Do not use an external program to process Internet Related Comms: For any program that provides internet comms of any form, do not allow any said program to ever use a third party program to process the information. It is possible that even a program as benign as a command shell could allow unwanted access. To be clear this is speaking of using applications that are not designed to be secure, or are not designed with internet communication security in mind. Unfortunately there is a lot of widely used server software that does call out to programs that are not internet oriented, and thus risk introducing bugs (like using shell commands and similar big no go code).

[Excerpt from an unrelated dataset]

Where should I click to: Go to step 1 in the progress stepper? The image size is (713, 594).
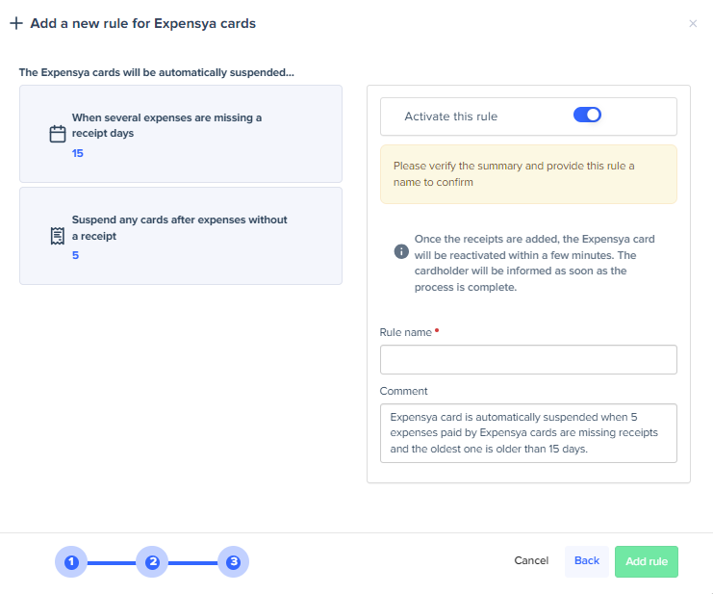point(71,561)
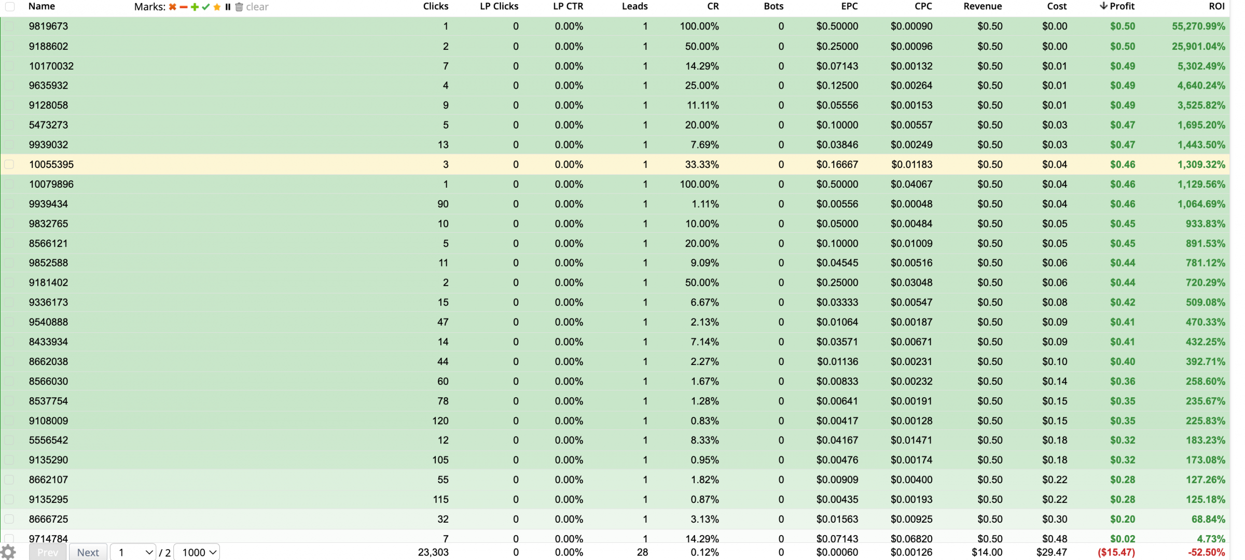Apply the green plus mark

click(195, 7)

Never allow remote logins over the internet: Any software that allows remote login to the OS (VNC, SSH, etc) should never be allowed on any system, or network, that is connected to the internet, regardless if it is a server or just a client desktop. Any administration of serever software that requires OS acces is done at the physical terminal that is part of the server only. There should never be any software that includes the ability to remotely log in regardless of the user priveledge level (that is login to the OS or another equilivent that gives use of the OS directly).
Do not allow code that can modify: For server software; do not allow any code that is able to communicate over the internet to include code that can write to any part of the FS outside of the data subdirectories that compose the data being served. Verify and tripple check that there is no possible way that the software could be configured to break this rule, as it is a potential huge source of bugs.

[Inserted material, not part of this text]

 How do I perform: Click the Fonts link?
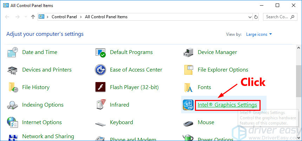(204, 87)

Non-Net Software stays off the net: If a programs purpose is not related to the use of the internet, then it should have ZERO reason to access the internet. A program that does not need the internet for its purpose should never contain any code that access the internet, I do not care if it is just launching a web browser pointed at a net url, it should not be allowed to have such code. This is one area that increases the risk of bugs, allowing non-network applications to have access to the net is a very bad idea.

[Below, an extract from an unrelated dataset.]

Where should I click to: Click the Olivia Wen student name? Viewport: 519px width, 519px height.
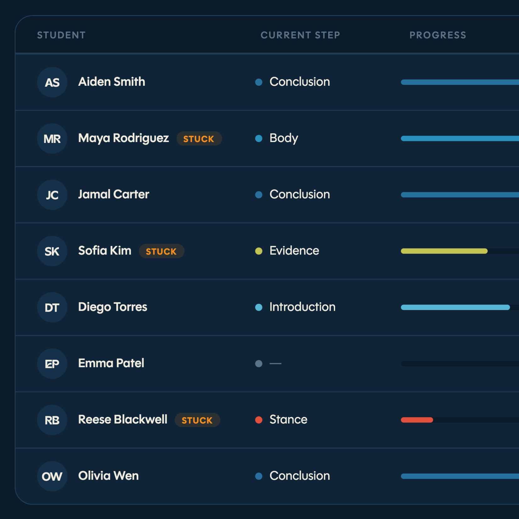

Verify: To what ever extent is possible for your level of computer usage and knowledge, please verify that the above rules are strictly followed by you and any software you use.
CLOUD is temporary and public: Regardless how 'secure' it may be advertised as being, cloud computing is still sending data over the internet. Thus it should only be public data on a cloud server, and it should be remembered that even they fail, and your data may be lost.
VPN and TOR only help with Anonymity: VPN can aid in staying anonymous in some situations, though it is a minimal help and does not add to the protection of data sent or recieved. TOR is even a better solution to help with anonyminity as it also aids in keeping your location anonyminous, though this is only helpful when a potential attacker is not able to capture the stream at the source.